Der türkische Präsident Recep Tayyip Erdoğan bewertet den bisherigen Verlauf der Initiative „Terrorfreies Türkiye“ positiv. Der Prozess sei bislang „ohne Rückschläge“ vorangekommen, sagte Erdoğan am Samstag bei einem Treffen der Istanbuler Organisation der regierenden AK-Partei. In der Bevölkerung gebe es breite Unterstützung dafür, das seit Jahrzehnten bestehende Terrorproblem des Landes dauerhaft zu lösen.
Die Vorbereitungen für das geplante Gesetzespaket seien abgeschlossen, sagte Erdoğan. Er äußerte die Hoffnung, dass der Prozess an Dynamik gewinnen werde, sobald das Paket auf die Tagesordnung des türkischen Parlaments komme.
Zugleich warnte der Präsident vor Versuchen, die Initiative durch „Provokationen, Verleumdungen und Verdrehungen“ zu behindern. Die Regierung werde den Prozess trotz möglicher Hürden mit „Vernunft, Geduld und Entschlossenheit“ fortsetzen. „Unser Ziel ist es, den Terrorismus zu beseitigen und Türkiye in einem Klima der Brüderlichkeit, der Einheit und eines dauerhaften Friedens auf die Zukunft vorzubereiten“, sagte Erdoğan.
Erdoğan erinnerte zudem, dass die Folgen des Terrorismus in Türkiye dem Land viele Kosten verusacht hätten.

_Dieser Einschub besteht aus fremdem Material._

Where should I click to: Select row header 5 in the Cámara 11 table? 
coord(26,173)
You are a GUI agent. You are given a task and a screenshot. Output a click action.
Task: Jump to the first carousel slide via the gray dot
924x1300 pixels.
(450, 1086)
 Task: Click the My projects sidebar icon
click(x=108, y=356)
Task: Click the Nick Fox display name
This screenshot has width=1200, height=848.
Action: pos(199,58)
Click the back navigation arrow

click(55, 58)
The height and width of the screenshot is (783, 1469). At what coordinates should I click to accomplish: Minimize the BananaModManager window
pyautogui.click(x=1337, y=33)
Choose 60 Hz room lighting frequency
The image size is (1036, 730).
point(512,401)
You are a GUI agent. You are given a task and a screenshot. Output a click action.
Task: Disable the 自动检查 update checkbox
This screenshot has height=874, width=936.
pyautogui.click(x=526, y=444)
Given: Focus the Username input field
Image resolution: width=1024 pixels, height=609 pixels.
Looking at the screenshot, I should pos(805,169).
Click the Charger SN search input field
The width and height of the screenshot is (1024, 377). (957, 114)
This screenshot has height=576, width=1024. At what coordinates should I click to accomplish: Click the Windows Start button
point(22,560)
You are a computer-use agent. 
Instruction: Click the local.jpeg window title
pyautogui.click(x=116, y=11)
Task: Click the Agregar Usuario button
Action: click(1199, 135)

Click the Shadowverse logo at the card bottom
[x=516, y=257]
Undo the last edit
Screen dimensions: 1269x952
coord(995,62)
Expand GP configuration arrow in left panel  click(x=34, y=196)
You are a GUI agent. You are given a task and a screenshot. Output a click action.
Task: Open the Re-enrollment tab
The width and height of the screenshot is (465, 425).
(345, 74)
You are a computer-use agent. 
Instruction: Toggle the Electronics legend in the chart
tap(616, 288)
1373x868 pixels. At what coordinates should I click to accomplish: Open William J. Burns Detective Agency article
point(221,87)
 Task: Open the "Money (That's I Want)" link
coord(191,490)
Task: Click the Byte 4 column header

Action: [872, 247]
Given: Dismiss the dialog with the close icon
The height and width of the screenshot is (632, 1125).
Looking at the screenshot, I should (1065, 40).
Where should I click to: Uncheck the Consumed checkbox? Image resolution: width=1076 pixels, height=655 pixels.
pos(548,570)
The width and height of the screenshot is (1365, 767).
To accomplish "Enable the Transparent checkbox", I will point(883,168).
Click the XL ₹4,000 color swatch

Die Regierung strebe gemeinsam mit dem Parlament eine dauerhafte Lösung an, sagte der türkische Präsident.
Im Mai vergangenen Jahres hatte die PKK im Rahmen der Initiative „Terrorfreies Türkiye“ ihre Auflösung bekannt gegeben und ihre Waffen niedergelegt. Sie folgte damit einem Aufruf des seit 1999 inhaftierten PKK-Gründers Abdullah Öcalan.
Die Terrororganisation PKK hatte mehr als 40 Jahre lang Anschläge in Türkiye verübt. Sie wird dort für den Tod von mehr als 40.000 Menschen verantwortlich gemacht – darunter auch Frauen und Kinder. Die PKK wird neben der EU auch in den USA als Terrororganisation eingestuft.